The landscape is shifting inside organizations.
In terms of employee experience, culture, and expectations that companies do more and give more to retain and keep people happy, there is more pressure now than ever before.
I am a huge proponent of paying the hell out of people, giving them time off, allowing them flexibility, and elevating employee experience. I think it’s important to try to “ruin” employees for other companies so that they never leave because they have it so good and love working for the company.
The flip side of that:
Also, the relationship between culture and accountability has to flow both ways. Organizations still need employees and teams to be productive and successful. There are some dynamics in this shifting landscape where leadership teams are worried and/or seeing some effects that creating a really cushy, enhanced employee experience can create entitled employees.
The way that I believe companies and employees can navigate this and make this work comes down to the philosophy of high bar, high reward.
High bar, high reward.
If we expect employees to perform well, to hustle, to do great work, we should give them the world in return. And vice versa — if your organization is giving employees great benefits, great pay, flexibility, prioritizing exceptional culture, then it needs to be understood that they will also be held to high expectations.

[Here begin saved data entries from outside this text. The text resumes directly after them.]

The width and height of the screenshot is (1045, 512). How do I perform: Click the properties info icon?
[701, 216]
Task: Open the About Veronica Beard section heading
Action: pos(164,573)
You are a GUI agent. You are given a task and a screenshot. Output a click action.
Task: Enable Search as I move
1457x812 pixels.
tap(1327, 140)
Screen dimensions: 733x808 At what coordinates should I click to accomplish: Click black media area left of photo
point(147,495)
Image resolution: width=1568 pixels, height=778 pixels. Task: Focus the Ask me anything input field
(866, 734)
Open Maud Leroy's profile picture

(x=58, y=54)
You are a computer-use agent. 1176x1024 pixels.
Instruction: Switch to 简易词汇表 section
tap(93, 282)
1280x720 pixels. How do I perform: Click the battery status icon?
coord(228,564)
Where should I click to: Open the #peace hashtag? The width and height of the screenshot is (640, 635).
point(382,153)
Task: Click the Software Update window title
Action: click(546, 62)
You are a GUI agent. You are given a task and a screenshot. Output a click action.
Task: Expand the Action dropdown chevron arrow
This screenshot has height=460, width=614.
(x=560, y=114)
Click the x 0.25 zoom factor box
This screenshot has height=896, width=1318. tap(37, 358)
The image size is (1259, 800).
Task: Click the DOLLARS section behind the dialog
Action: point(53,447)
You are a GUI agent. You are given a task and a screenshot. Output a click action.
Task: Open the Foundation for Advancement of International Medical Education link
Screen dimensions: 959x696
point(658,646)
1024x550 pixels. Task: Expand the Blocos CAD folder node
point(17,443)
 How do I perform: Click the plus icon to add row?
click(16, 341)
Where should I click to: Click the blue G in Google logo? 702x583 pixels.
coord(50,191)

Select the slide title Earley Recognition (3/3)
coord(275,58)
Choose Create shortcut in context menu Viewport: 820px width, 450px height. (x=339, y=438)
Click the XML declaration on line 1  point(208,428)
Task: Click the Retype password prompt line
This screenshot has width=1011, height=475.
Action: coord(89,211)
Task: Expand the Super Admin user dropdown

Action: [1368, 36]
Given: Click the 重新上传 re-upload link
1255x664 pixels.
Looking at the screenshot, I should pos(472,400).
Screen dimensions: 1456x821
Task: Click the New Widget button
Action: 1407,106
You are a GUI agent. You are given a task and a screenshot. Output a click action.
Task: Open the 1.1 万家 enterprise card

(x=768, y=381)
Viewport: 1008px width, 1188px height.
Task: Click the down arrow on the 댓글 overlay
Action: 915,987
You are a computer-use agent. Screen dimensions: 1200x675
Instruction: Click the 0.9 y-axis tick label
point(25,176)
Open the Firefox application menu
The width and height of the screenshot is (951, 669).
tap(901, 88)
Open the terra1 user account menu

Many leaders fear that if they make it too good for employees that they will become entitled, and also that if they hold the bar high, employees might leave. The truth is, the right balance and recipe for making it great for the employees and for the company is to establish an environment of “give people the world while asking a lot of them.”
Plenty of places to exchange mediocrity.
There are many companies that don’t pay well, that don’t care about culture or employee experience, and where employees don’t really care or try hard either — some people and those companies are completely happy with that.
But any organization that wants to be exceptional has to have that balance and trade-off, and it must be transparent and understood by employees. In exchange for wonderful benefits and working conditions, they are accountable to a high bar.
You can’t ask for people to jump high or bend over backwards for you without treating and paying them well. And you can’t allow people to show up and be unproductive or have poor attitudes when you’re giving them the world. This recipe for excellence requires balance.
Be obsessed with employee experience and culture, and give people what they want, and in return hold them to a high bar and expect excellence. Everyone wins.